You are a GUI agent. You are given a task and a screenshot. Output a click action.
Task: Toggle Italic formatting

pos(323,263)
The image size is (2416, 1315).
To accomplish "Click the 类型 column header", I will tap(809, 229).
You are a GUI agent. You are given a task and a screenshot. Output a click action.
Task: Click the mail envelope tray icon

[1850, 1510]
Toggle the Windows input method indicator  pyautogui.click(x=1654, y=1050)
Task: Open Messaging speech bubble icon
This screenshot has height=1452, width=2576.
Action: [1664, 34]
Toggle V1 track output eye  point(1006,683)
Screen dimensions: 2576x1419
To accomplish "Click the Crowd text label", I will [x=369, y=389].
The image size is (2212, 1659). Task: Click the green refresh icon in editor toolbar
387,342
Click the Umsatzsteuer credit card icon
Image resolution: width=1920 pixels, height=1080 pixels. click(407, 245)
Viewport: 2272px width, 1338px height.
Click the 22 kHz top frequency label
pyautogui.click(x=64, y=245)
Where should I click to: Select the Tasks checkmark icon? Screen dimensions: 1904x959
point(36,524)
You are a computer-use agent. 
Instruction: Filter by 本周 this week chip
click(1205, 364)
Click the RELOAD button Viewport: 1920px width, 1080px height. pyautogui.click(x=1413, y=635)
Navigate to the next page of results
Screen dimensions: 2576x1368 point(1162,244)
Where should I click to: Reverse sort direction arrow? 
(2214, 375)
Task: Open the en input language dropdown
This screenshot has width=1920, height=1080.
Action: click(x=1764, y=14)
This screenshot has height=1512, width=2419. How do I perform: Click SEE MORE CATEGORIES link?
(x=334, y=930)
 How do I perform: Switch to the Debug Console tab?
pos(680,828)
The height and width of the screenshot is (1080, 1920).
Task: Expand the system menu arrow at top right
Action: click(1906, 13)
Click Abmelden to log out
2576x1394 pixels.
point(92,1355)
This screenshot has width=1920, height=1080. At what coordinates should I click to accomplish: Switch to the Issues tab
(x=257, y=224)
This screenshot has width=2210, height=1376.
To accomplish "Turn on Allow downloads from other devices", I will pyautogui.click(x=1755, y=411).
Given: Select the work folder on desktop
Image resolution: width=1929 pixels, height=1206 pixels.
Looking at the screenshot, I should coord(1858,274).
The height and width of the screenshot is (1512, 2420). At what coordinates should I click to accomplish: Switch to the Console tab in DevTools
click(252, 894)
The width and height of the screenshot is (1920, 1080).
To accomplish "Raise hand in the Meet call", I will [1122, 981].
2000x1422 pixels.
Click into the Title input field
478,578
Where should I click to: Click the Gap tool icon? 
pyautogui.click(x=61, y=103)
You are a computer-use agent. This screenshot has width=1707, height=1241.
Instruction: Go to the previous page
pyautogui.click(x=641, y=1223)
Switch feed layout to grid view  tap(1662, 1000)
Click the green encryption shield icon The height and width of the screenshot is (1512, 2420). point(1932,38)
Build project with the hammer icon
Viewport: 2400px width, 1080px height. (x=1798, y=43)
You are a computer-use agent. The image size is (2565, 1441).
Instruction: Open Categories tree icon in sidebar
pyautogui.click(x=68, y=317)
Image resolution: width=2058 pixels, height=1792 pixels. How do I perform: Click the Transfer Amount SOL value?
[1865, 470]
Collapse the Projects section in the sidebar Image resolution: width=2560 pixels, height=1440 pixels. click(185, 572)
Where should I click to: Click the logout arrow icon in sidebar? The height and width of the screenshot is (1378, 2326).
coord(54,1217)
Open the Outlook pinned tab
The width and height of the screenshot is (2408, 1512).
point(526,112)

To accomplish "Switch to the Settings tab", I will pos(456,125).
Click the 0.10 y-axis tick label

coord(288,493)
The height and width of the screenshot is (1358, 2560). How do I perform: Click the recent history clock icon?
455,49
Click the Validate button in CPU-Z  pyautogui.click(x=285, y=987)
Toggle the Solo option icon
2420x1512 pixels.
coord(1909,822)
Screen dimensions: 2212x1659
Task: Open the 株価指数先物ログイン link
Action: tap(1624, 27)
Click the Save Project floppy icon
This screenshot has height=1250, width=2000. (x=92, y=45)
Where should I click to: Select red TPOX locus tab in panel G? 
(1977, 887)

··········

Wherever the string "agent" shows up in the material, copy the line that holds it.

* [Answer section]:
You are a GUI agent. You are given a task and a screenshot. Output a click action.
You are a GUI agent. You are given a task and a screenshot. Output a click action.
You are a computer-use agent. 
You are a computer-use agent. This screenshot has width=1707, height=1241.
You are a computer-use agent. The image size is (2565, 1441).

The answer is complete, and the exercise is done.